**What to work on:**
From the records below, give the number of lines that contain the string "menu", without any other text.

Items from a dataset
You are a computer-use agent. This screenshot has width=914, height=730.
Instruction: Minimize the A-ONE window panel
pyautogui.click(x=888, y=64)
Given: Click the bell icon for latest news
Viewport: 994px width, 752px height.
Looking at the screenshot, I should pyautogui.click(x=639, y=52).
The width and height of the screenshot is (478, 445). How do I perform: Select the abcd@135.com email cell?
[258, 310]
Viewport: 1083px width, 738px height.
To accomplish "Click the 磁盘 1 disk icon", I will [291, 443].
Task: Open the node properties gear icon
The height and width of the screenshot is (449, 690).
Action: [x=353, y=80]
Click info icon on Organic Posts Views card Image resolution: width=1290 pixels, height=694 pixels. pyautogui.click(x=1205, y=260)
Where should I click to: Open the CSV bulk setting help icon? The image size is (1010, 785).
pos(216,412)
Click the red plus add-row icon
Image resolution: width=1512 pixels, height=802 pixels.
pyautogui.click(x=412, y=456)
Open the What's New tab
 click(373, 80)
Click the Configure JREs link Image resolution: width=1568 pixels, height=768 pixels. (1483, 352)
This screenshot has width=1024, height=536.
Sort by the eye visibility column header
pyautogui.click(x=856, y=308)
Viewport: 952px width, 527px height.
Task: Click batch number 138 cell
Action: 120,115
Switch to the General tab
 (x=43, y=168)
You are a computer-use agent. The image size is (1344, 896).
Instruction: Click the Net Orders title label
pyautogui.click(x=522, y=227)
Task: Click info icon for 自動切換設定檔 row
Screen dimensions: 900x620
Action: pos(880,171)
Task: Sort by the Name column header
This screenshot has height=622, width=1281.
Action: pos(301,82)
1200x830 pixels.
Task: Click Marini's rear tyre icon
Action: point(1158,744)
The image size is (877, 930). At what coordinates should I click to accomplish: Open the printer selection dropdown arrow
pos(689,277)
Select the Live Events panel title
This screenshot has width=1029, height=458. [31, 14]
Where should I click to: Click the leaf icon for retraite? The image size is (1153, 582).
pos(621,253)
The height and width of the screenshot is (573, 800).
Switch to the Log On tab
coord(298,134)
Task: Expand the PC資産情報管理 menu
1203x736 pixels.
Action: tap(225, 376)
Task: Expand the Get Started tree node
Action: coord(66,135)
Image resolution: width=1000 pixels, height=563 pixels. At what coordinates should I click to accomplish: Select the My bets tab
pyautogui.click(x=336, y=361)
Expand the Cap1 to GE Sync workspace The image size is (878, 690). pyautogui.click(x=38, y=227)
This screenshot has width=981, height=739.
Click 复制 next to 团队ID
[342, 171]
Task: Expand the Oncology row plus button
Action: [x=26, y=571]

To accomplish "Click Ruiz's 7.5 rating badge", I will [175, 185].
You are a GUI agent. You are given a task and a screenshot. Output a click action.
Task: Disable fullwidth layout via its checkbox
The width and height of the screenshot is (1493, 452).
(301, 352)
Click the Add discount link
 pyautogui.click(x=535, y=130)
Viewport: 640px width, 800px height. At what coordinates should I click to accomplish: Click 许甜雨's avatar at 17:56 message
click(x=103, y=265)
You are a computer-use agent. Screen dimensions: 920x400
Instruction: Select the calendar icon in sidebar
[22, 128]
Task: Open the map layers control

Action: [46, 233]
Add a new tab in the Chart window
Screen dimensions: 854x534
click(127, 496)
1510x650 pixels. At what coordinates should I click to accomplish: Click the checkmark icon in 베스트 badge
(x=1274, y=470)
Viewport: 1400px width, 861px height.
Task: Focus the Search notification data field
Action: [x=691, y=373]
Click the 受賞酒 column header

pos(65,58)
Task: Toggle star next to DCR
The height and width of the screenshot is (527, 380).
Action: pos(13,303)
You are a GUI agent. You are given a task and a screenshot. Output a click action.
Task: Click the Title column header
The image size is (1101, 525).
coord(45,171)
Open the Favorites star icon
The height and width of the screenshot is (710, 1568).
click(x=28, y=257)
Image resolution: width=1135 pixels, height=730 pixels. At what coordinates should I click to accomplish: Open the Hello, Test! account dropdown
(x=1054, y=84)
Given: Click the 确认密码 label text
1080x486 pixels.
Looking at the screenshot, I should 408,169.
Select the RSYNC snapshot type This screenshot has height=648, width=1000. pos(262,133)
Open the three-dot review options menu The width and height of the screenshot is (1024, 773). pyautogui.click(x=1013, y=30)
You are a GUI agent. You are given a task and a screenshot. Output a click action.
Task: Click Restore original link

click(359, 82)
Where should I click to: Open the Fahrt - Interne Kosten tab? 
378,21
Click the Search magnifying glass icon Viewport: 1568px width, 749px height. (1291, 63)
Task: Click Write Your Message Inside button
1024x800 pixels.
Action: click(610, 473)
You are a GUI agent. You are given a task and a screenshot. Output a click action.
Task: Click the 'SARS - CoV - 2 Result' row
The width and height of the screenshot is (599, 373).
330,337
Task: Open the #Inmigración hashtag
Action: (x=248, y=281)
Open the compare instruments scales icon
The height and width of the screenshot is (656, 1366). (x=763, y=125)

**Finished exercise:**
2